• [PROBLEM TO WORK ON]: Print everything in the records exactly. Leave the pictures out.

• [RECORDS PROVIDED]:
---+---
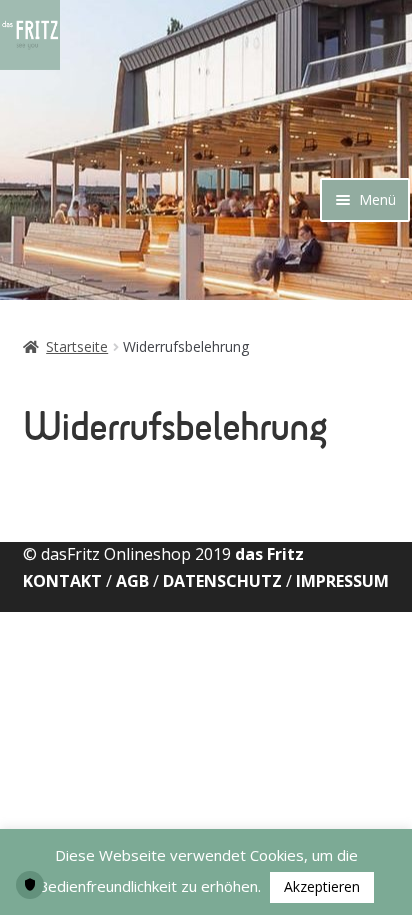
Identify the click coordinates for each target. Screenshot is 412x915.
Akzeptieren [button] (322, 886)
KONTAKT (64, 581)
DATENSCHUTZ (222, 581)
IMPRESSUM (342, 581)
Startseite (77, 346)
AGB (132, 581)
---+---
• [TASK ANSWER]:
Identify the click coordinates for each target. Screenshot is 412x915.
Akzeptieren [button] (322, 886)
KONTAKT (64, 581)
DATENSCHUTZ (222, 581)
IMPRESSUM (342, 581)
Startseite (77, 346)
AGB (132, 581)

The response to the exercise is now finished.